What the painters said was different. These strongly opinionated personages spoke a different language. They considered Joe’s basement effort “clever,” but were frank in saying that his somewhat amusing trick in gauche and gray paper had no artistic value whatsoever. Certain important members of the hanging committee poohpoohed it, hesitated—and condescended finally to send it to the basement. Certainly it was not allowed to mar the ensemble of the galleries up-stairs, hung with the product of good, bad, and indifferent painters, many of whom had a highly estimated opinion of their own work, and deplored the lack of artistic sense in the general public to appreciate it. Narrow minds and narrow lives make few friends. For several years Enoch had seen the exhibition open. It always seemed to him to be the same exhibition—revarnished and rehung. The same cows came down to drink, the same fishing-smacks put out to sea in melodramatic weather, and the same sweet and unapproachable girl in the colonial doorway smiled on with her constant companion, a red, red rose. There were soggy wood interiors with rippling turpentined brooks; slick sunsets and sunrises, stippled beyond a [186] finish; but what were lacking, Enoch declared, “were men who saw nature freshly and vigorously, with open eyes, and the dear courage of their convictions to smash pat upon a canvas something that was really real.”
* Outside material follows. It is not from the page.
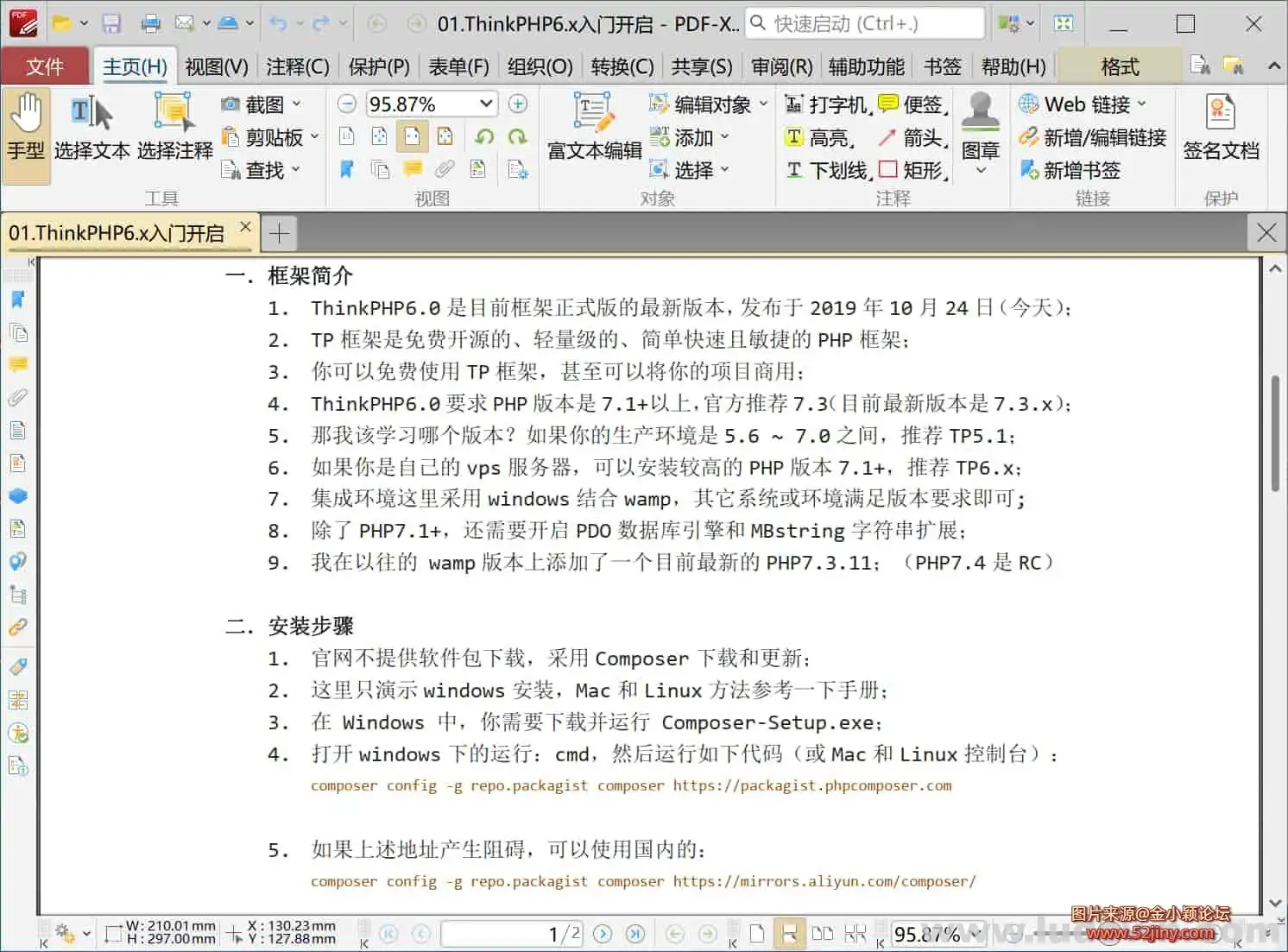The image size is (1288, 952).
Task: Open the 签名文档 signing tool
Action: (1222, 129)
Enoch had again made his annual tour of the galleries and came down-stairs in so savage a humor, grumbling to himself over the “rot,” he called it, he had seen, that more than once he stopped on the broad flight to express his views to a painter of his acquaintance, finally opening up on Mr. Combes, the famous collector, with so much vibrancy, that it took the old connoisseur’s breath away.
“Rot, Combes,” he repeated; “scarcely a canvas in the lot that has a vigorous note in it. A lot of tomfoolery in paint. That’s what our modern art is coming to—and what’s more, Combes,” he exclaimed out loud (unheeding that he was in ear-shot of others, and not caring if he was), “it gets worse yearly,” and with this he started to go out, chucking the catalogue he had purchased away in the vestibule, when he caught sight of the small exhibit beneath the stairs, turned back and glanced hurriedly over it, and to his surprise and delight found Joe’s competition drawing.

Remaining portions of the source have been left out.